# Step 0: Install necessary packages



In [None]:

!pip install transformers datasets torch


# Step 1: Import Libraries

In [None]:


from transformers import BertTokenizer, BertForSequenceClassification, Trainer, TrainingArguments
from datasets import load_dataset
import torch
import random


# Step 2: Load and Tokenize the English Dataset

# Download the XNLI dataset for English language.

In [None]:

dataset = load_dataset('xnli', 'en')

# Initialize the mBERT tokenizer.
tokenizer = BertTokenizer.from_pretrained('bert-base-multilingual-cased')

# Define the function that tokenizes the premise and hypothesis text.
def tokenize_function(examples):
    # Convert the list of tokens (if not plain strings) to strings
    premise = [ex if isinstance(ex, str) else " ".join(ex) for ex in examples['premise']]
    hypothesis = [ex if isinstance(ex, str) else " ".join(ex) for ex in examples['hypothesis']]
    return tokenizer(premise, hypothesis, padding="max_length", truncation=True)

# Apply the tokenization function to the dataset.
tokenized_datasets = dataset.map(tokenize_function, batched=True)
# Set output format for PyTorch.
tokenized_datasets.set_format('torch', columns=['input_ids', 'attention_mask', 'label'])



# Step 3: Sample a Subset for Training and Validation
# For quicker training, we randomly sample a small subset.


In [None]:
random.seed(42)
train_indices = random.sample(range(len(tokenized_datasets['train'])), 1000)
val_indices = random.sample(range(len(tokenized_datasets['validation'])), 500)

train_dataset = tokenized_datasets['train'].select(train_indices)
val_dataset = tokenized_datasets['validation'].select(val_indices)


# Step 4: Load the mBERT Model for Sequence Classification

# Create a classification model for 3 labels.

In [None]:
model = BertForSequenceClassification.from_pretrained('bert-base-multilingual-cased', num_labels=3)

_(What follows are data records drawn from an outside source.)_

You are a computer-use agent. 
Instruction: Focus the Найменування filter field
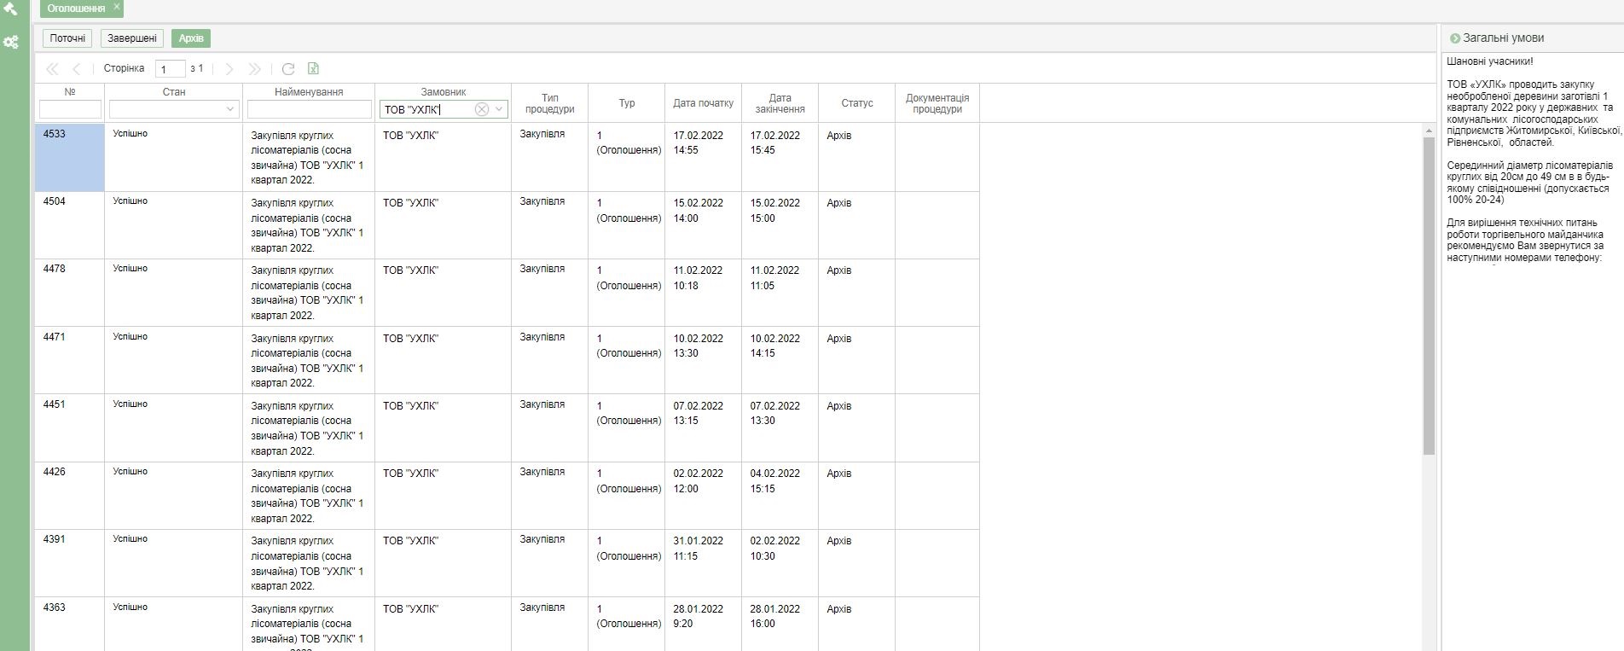pyautogui.click(x=309, y=109)
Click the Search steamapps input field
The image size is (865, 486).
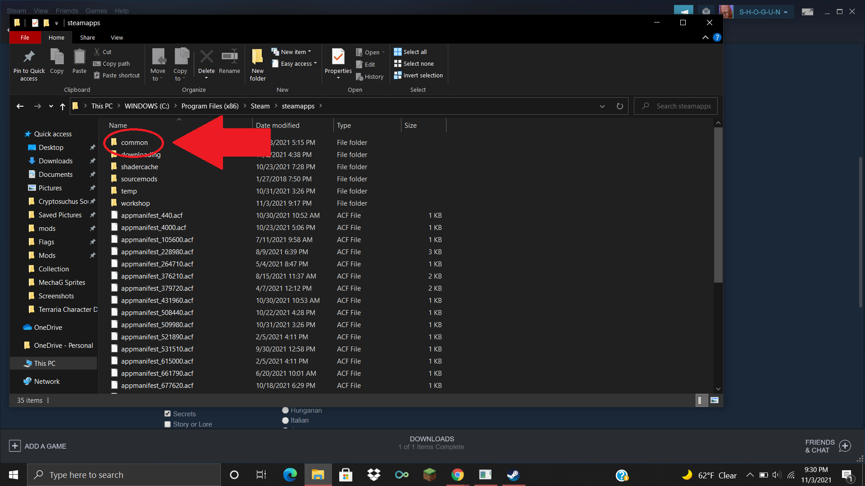coord(683,106)
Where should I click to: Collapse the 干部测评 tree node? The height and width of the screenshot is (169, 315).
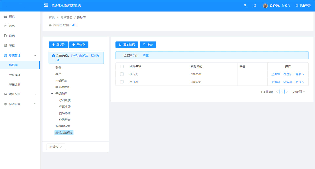pyautogui.click(x=52, y=94)
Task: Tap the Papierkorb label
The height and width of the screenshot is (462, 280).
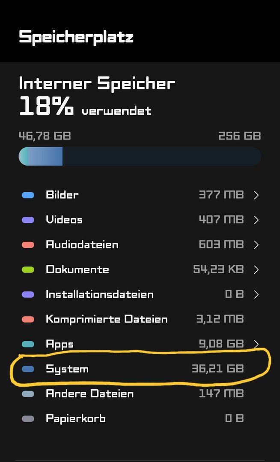Action: pyautogui.click(x=75, y=419)
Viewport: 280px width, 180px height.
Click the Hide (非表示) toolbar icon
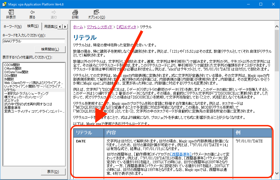[11, 12]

# Step 5: Set Up Training Arguments and Trainer

In [None]:
training_args = TrainingArguments(
    output_dir='./results',              # Output directory for model predictions and checkpoints
    evaluation_strategy="epoch",         # Evaluate model every epoch
    learning_rate=2e-5,
    per_device_train_batch_size=16,
    per_device_eval_batch_size=16,
    num_train_epochs=3,                  # Train for 3 epochs
    weight_decay=0.01,
    fp16=True,                           # Use mixed precision training
)

trainer = Trainer(
    model=model,
    args=training_args,
    train_dataset=train_dataset,         # English training dataset
    eval_dataset=val_dataset,            # English validation dataset
)

# Fine-tune the model on the English dataset.
trainer.train()


# Step 6: Evaluate the Model on a French Dataset for Cross-Lingual Transfer

# Download the French version of the XNLI dataset.

In [None]:
french_dataset = load_dataset('xnli', 'fr')

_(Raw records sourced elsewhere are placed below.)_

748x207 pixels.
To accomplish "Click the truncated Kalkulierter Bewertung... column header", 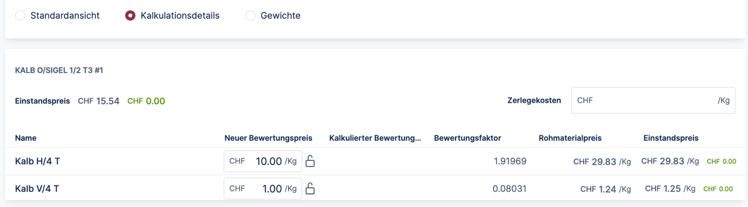I will pos(375,138).
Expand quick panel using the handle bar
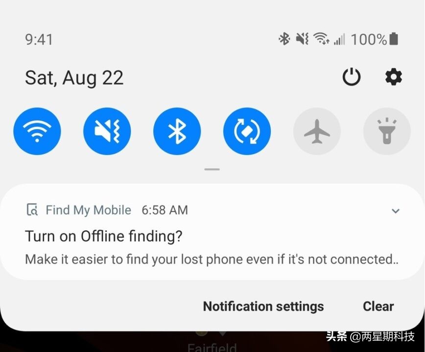This screenshot has width=425, height=352. (x=212, y=169)
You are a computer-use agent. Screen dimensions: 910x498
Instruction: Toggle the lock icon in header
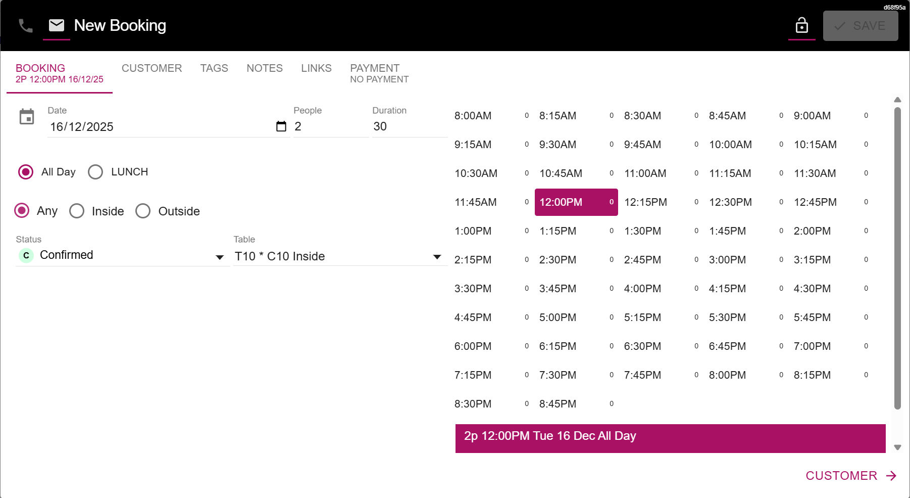801,25
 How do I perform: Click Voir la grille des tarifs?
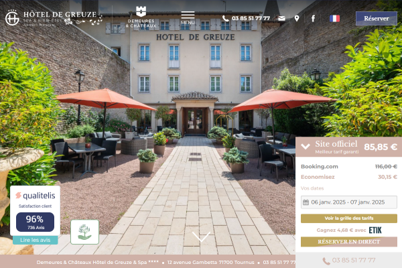pyautogui.click(x=349, y=218)
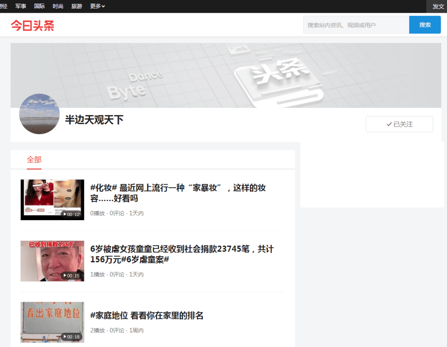Screen dimensions: 447x347
Task: Open the #家庭地位 video title link
Action: point(147,316)
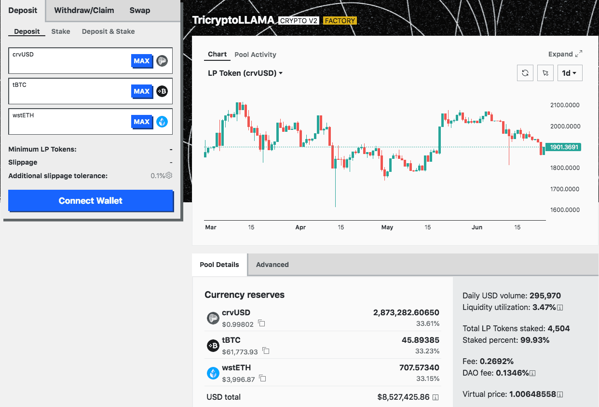
Task: Open slippage tolerance gear settings
Action: click(169, 176)
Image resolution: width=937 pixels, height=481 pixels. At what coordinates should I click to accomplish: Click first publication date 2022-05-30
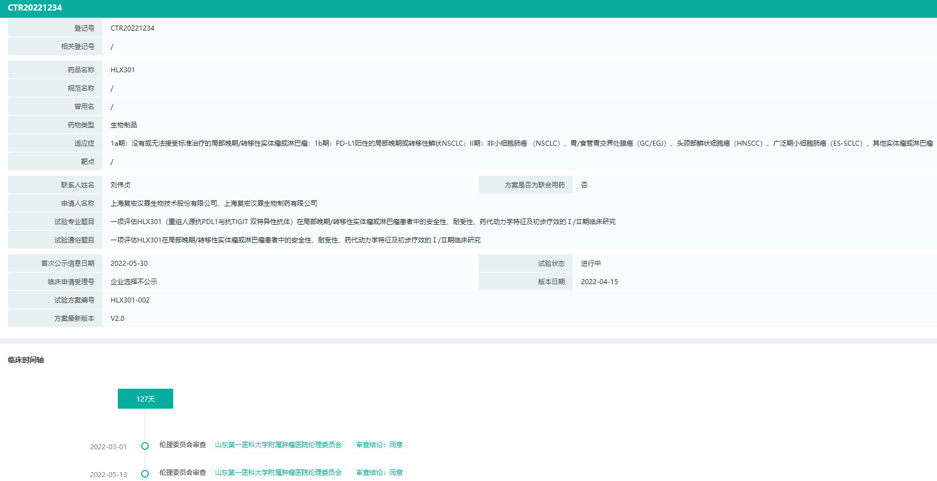coord(129,264)
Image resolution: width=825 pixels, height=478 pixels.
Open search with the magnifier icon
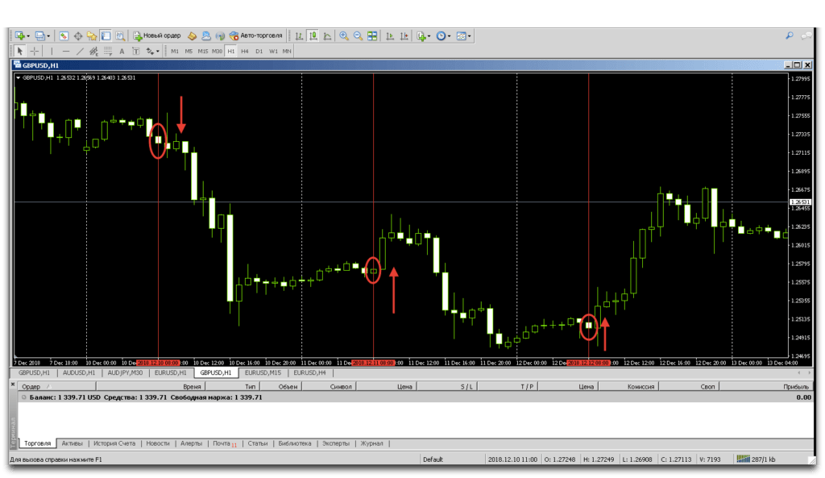click(x=790, y=36)
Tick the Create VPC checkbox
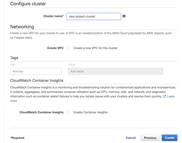This screenshot has height=143, width=182. (69, 48)
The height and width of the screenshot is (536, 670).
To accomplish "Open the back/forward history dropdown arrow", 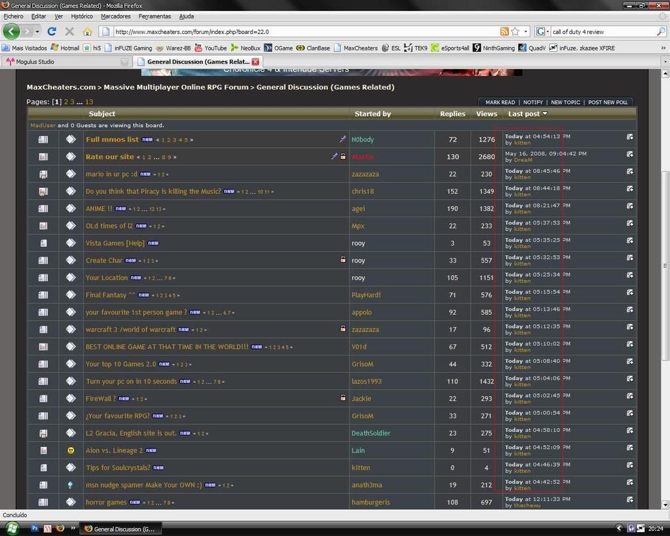I will [x=37, y=31].
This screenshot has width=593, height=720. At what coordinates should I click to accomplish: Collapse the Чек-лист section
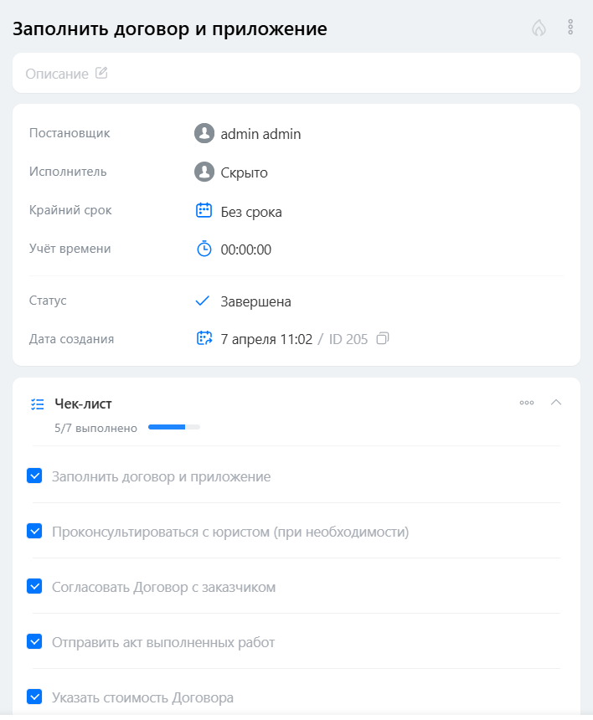click(556, 403)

# Tokenize the French dataset using the same function.
tokenized_french_dataset = french_dataset.map(tokenize_function, batched=True)
tokenized_french_dataset.set_format('torch', columns=['input_ids', 'attention_mask', 'label'])

# Use the validation portion for evaluation.
french_val_dataset = tokenized_french_dataset['validation']

# Evaluate the model on the French validation set.
results = trainer.evaluate(french_val_dataset)
print("Evaluation results on French dataset:", results)